Structure analysis of monooxygenase using XFEL and microfluidic device

2020 Fiscal Year Final Research Report

• Project/Area Number: 19K22403
• Research Category: Grant-in-Aid for Challenging Research (Exploratory)
• Allocation Type: Multi-year Fund
• Review Section: Medium-sized Section 43:Biology at molecular to cellular levels, and related fields
• Research Institution: Institute of Physical and Chemical Research
• Principal Investigator: Sugimoto Hiroshi 国立研究開発法人理化学研究所, 放射光科学研究センター, 専任研究員 (90344043)
• Co-Investigator(Kenkyū-buntansha): 真栄城 正寿 北海道大学, 工学研究院, 助教 (40744248)
• Project Period (FY): 2019-06-28 – 2021-03-31
• Keywords: ヘム / X線結晶構造解析 / X線自由電子レーザー

Outline of Final Research Achievements

Monooxygenase reactions catalyzed by cytochrome P450 family require the sequential input of two reducing equivalents (i.e., two electrons and two protons) which activate the oxygen molecule.

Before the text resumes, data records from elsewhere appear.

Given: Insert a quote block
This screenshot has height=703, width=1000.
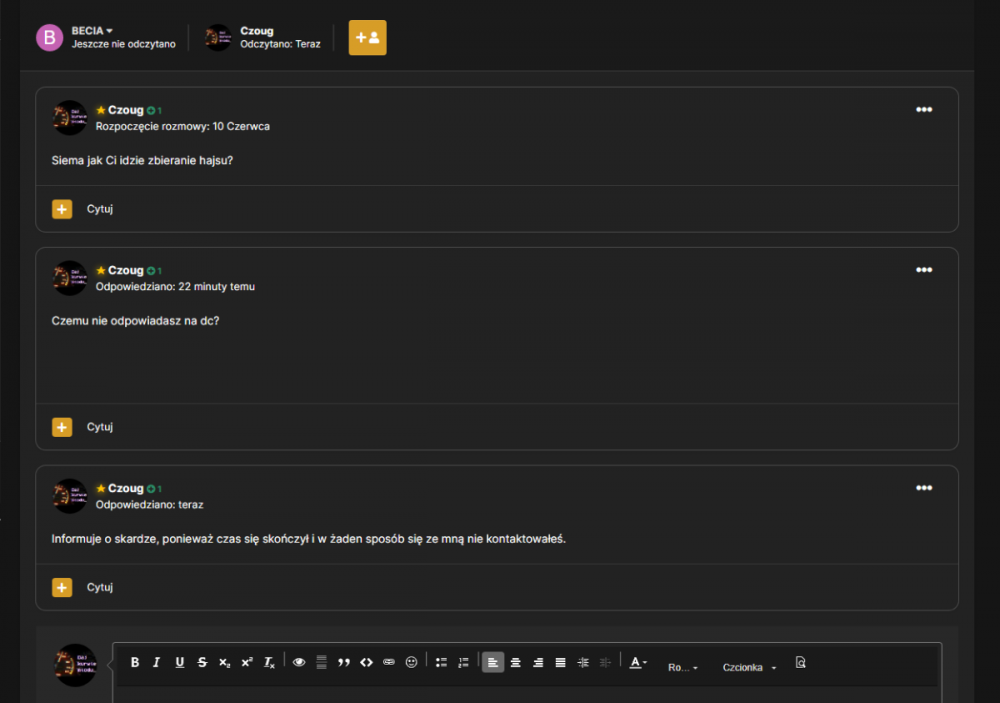Looking at the screenshot, I should click(x=344, y=662).
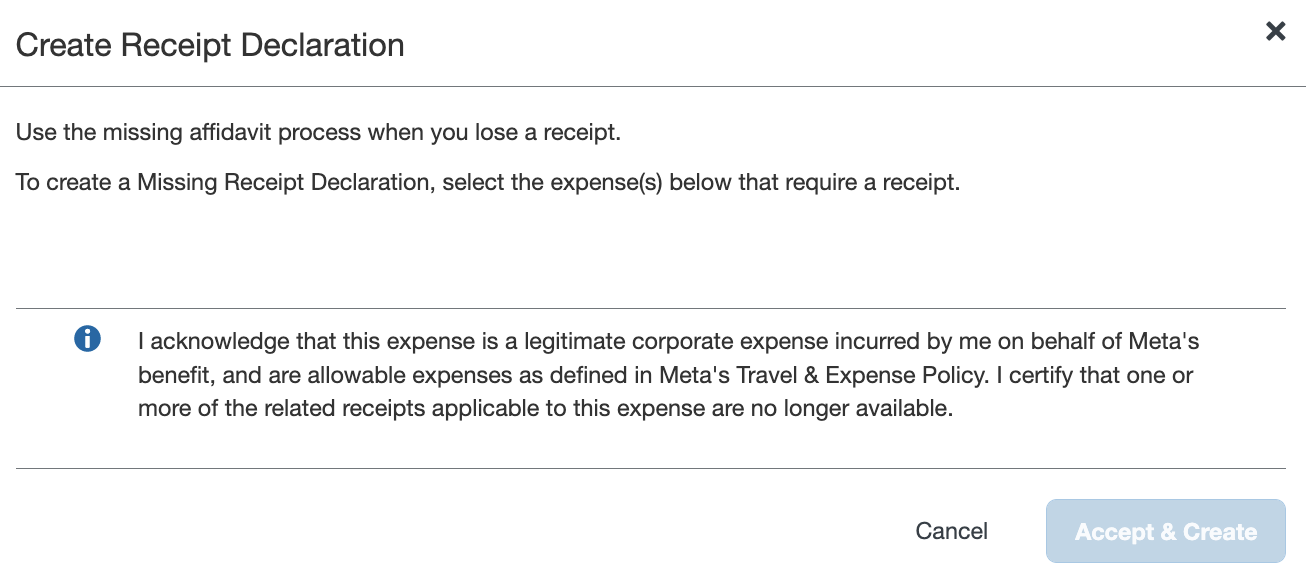Click the Create Receipt Declaration title
The width and height of the screenshot is (1306, 580).
[x=210, y=45]
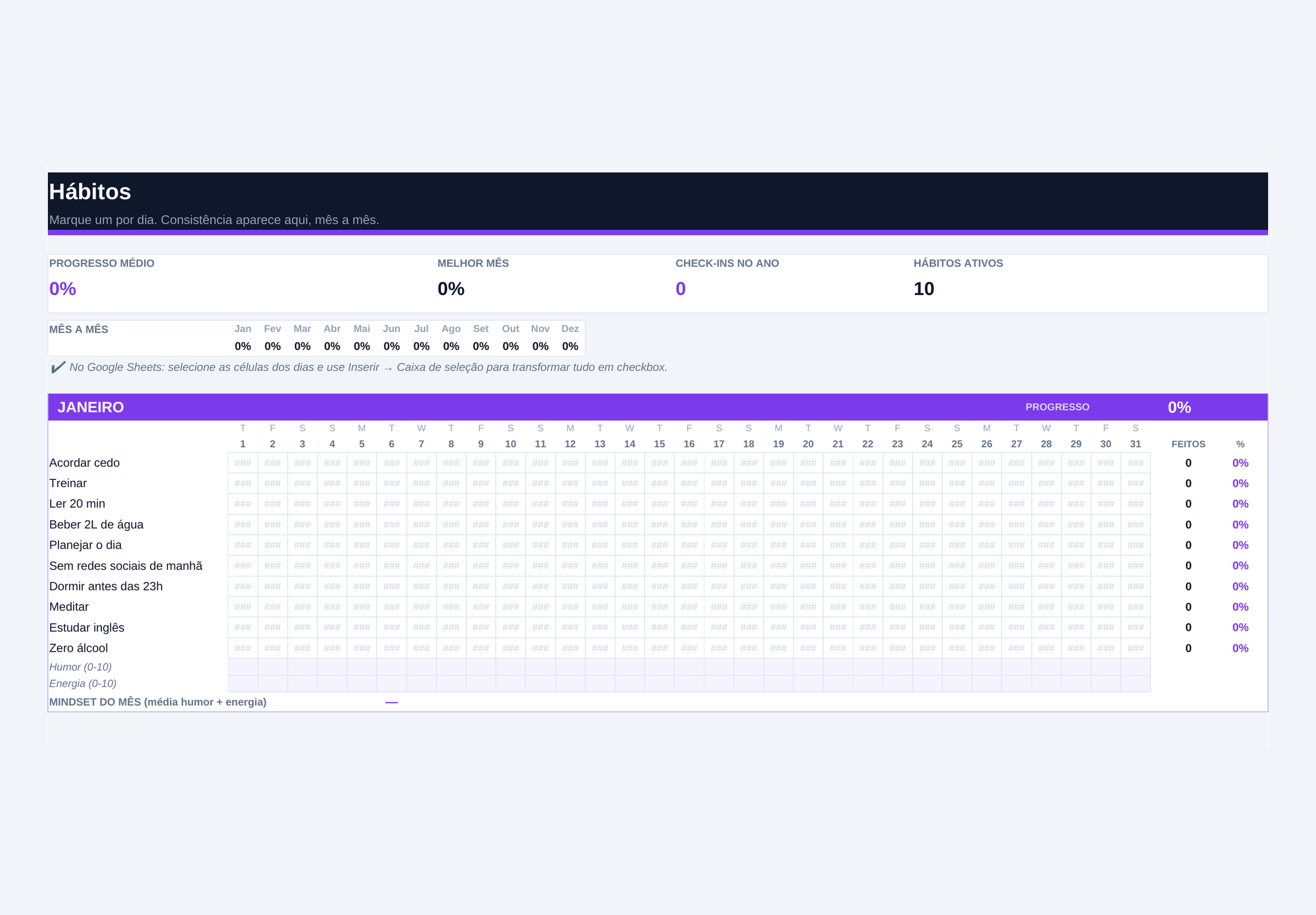Select the Beber 2L de água habit name
Viewport: 1316px width, 915px height.
(96, 524)
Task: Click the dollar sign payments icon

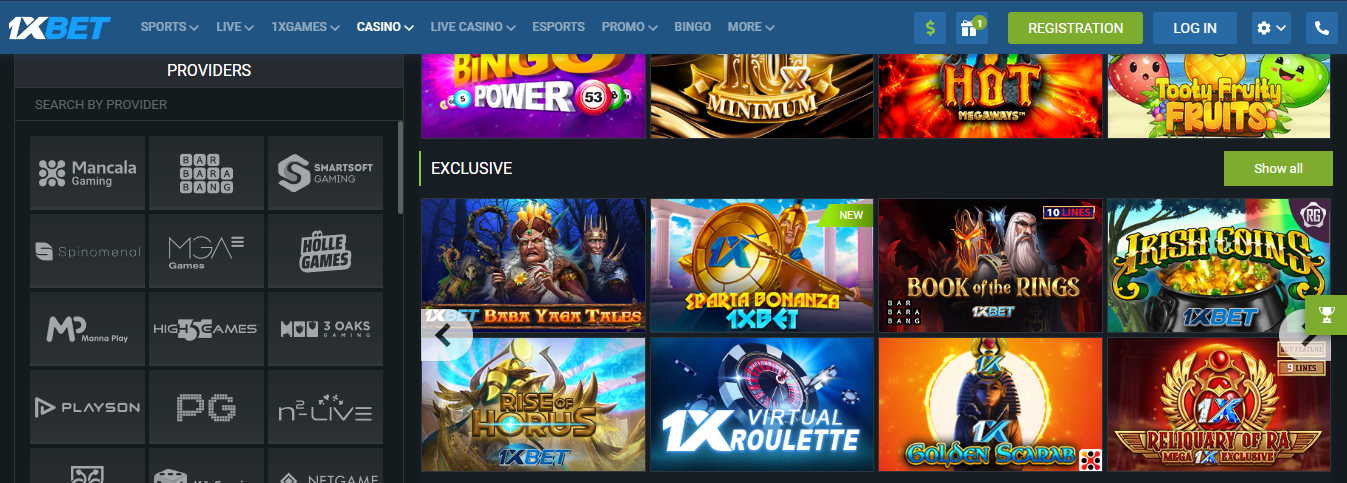Action: pos(930,28)
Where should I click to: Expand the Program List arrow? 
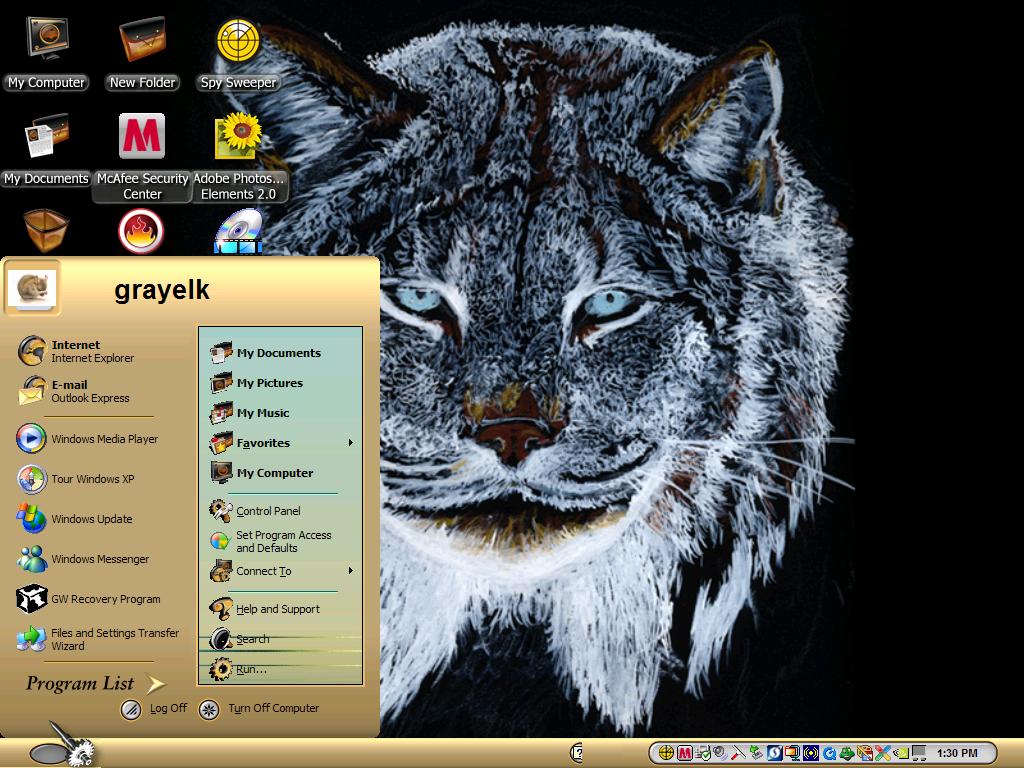click(155, 684)
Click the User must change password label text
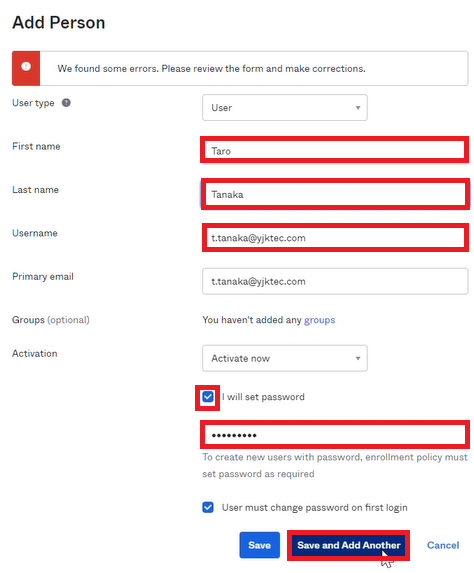 (315, 508)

We developed a prototype of device to control such a multi-step reaction of monooxygenase in crystalline phase. We performed a feasibility study of X-ray diffraction experiments using this device with microcrystals of cytochrome P450 at X-ray free electron laser (XFEL) facility. The result has shown that the device is useful for data collection system of serial crystallography using XFEL and photo-caged reagents, which pave the way to evaluate the dynamic mechanism of proteins by time-resolved crystallography even if their function would not contain a photoreaction.

Free Research Field

構造生物化学

Academic Significance and Societal Importance of the Research Achievements

ヒトのシトクロムP450はホルモン合成や薬物代謝に深く関与することから、疾病を防ぐための研究が長年にわたって行われてきた。また、植物や細菌など多くの生物にもシトクロムP450は存在し、植物の農薬への耐性や環境汚染物質の浄化の研究などに用いられている。したがって、本課題が実施したP450の活性部位での多様な基質認識や反応メカニズムの研究は、人間にとって有用な化合物生産のための触媒としてシトクロムP450の反応を利用するための研究開発へと発展すると期待される。